After detonation, the liner 410 forms a jet which is propelled into the liquid implant 300 thereby opening the barrier 310 and releasing the contents of liquid implant 300. Preferably, the barrier 310 of the liquid implant 300 is punctured, thereby placing the liquid 320 in contact with both the jet and the hot gasses resulting from the detonation. The jet continues though the gun carrier 100, through the casing 100 and into formation. The liquid 320 in the liquid implant 300 acts as a heat sink thereby cooling the hot gasses and helping create/increase an optimal underbalanced condition.
In operation of an embodiment, as the jet penetrates the gun carrier 100 and the casing 500, the pressure differential between the area outside the gun carrier 100 and inside the gun carrier 100 produces a flow through the holes in the casing 500 into the interior of the casing 500 and the interior of the gun carrier 100. The liquid 320 in the barrier 310 of the liquid implant 300, preferably water, increases cooling of the hot gasses inside the gun carrier 100, thereby increasing the pressure differential between inside the gun carrier 100 and outside the gun carrier 100, thereby increasing the underbalanced condition. Preferably the water is vaporized thereby approaching optimum performance.

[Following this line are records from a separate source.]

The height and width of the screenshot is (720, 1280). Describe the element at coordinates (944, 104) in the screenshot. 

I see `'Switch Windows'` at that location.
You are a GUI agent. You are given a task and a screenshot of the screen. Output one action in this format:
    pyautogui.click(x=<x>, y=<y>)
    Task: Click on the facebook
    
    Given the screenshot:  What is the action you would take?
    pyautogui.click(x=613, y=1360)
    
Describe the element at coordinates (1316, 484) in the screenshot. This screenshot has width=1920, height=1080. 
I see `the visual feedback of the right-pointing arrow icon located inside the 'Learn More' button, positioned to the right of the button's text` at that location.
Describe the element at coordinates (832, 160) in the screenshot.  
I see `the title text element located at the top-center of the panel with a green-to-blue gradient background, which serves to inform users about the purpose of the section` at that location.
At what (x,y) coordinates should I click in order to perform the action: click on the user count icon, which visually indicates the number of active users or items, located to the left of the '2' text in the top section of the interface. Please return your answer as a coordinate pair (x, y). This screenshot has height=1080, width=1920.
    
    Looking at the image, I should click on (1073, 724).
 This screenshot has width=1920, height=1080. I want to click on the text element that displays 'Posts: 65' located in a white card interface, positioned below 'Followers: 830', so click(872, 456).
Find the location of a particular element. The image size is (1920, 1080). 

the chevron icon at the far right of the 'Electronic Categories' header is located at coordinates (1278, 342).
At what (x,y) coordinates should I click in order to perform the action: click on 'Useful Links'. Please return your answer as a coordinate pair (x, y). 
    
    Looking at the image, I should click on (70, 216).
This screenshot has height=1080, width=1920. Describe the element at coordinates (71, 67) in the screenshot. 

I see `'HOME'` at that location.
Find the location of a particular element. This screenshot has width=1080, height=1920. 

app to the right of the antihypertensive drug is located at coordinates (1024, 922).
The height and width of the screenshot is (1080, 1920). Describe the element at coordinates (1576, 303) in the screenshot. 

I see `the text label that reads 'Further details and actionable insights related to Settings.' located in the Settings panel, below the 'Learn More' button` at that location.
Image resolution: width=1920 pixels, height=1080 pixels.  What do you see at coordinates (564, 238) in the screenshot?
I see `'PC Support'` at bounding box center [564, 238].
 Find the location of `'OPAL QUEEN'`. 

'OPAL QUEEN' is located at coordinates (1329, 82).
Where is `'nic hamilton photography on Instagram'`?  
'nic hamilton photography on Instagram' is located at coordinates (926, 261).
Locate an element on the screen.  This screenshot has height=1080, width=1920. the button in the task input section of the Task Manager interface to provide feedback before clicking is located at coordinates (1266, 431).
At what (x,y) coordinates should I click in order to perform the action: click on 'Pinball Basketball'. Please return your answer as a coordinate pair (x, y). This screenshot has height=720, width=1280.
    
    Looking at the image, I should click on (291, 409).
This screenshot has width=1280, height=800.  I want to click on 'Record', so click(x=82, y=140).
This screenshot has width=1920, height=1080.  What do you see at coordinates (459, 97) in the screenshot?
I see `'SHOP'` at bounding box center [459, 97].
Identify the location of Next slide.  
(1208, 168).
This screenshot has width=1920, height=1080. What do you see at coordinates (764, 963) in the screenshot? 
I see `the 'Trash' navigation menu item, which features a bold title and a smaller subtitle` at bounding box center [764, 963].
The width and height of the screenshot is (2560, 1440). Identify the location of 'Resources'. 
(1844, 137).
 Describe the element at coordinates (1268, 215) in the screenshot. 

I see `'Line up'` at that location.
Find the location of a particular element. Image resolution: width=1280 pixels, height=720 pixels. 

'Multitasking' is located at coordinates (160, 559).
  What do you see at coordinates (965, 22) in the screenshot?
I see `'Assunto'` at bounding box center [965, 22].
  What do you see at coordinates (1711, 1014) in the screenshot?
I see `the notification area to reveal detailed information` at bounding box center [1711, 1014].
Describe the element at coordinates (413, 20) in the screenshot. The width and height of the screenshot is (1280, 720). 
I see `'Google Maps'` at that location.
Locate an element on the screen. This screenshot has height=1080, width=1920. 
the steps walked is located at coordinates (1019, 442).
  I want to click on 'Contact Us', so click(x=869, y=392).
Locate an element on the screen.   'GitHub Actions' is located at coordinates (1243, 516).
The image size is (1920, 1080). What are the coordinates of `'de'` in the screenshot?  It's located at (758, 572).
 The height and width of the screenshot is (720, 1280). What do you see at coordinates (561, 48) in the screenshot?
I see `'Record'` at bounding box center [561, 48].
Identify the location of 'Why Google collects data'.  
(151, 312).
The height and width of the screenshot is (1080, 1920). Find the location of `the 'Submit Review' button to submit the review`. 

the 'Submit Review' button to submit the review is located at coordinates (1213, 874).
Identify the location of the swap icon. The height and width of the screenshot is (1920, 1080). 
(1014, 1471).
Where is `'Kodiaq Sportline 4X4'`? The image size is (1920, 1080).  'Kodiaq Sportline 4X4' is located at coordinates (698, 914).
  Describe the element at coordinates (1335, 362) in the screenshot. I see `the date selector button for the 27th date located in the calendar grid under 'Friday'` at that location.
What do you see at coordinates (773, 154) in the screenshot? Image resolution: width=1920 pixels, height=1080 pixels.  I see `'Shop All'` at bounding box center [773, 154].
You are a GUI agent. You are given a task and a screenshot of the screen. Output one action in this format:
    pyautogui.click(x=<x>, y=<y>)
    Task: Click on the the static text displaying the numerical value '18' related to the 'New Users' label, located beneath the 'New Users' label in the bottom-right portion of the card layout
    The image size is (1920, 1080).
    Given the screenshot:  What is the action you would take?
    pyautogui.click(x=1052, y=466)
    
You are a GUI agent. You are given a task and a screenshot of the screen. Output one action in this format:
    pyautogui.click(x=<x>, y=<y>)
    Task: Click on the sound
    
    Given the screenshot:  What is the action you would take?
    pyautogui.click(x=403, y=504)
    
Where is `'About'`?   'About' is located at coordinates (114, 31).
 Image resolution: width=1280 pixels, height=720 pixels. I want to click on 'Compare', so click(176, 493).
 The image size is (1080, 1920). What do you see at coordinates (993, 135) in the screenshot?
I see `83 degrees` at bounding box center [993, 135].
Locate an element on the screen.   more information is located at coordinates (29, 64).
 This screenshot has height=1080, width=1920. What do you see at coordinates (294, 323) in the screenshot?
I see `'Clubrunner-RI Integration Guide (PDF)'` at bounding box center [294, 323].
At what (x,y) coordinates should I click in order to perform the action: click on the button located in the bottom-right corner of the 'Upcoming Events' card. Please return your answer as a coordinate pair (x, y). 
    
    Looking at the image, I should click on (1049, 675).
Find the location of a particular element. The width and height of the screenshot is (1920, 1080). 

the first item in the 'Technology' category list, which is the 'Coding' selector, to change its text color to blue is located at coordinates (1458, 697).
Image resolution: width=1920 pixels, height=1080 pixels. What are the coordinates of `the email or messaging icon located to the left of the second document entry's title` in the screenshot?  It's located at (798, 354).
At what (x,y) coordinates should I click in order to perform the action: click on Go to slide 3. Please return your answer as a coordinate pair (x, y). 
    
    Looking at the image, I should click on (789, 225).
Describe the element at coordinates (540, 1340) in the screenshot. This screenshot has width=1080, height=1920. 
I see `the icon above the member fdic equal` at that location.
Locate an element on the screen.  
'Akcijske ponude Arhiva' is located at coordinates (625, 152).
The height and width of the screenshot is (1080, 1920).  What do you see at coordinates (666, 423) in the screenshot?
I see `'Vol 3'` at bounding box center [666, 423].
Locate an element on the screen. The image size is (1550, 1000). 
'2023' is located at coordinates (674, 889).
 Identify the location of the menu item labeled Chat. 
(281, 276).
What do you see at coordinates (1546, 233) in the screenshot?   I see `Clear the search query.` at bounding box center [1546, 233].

The shape charge 400 can have a casing 420, a liner 410 and explosive 430 kept between the casing 420 and the liner 410. The casing 420 can have a generally concave shape and define an inner volume where the explosive 430 is located. The casing 420 opens in a first direction, shown by the arrow in FIG. 1. The first direction can be generally perpendicular to a longitudinal direction that the gun carrier 100 and loading tube 200 extend in. The casing 420 has a rim that forms a perimeter of an opening leading into the interior volume where the explosive 430 is located. The perimeter can be in a circular shape and define a planer area.
The liquid implant 300 is located adjacent to the shape charge 400 in the first direction. The liquid implant 300 is located so that when the shape charge 400 detonates, the liner 410 is propelled in the first direction and contacts the liquid implant 300. The liner 410 strikes the liquid implant 300 and breaks barrier 310 thereby releasing the water 320 contained in the liquid implant 300. The barrier 310 could break without contacting the liner 410, for example, under pressure or heat from the detonation of the shape charge or an alternate mechanism. The liquid implant 300 can be located so that the implant 300 at least partially overlaps the interior planar area defined by the rim 430 in the first direction. The liner 300 can entirely overlap the area defined by the rim 430 in the first direction.
The preceding description relates to certain embodiments and does not in any way limit the scope of the claims recited herein.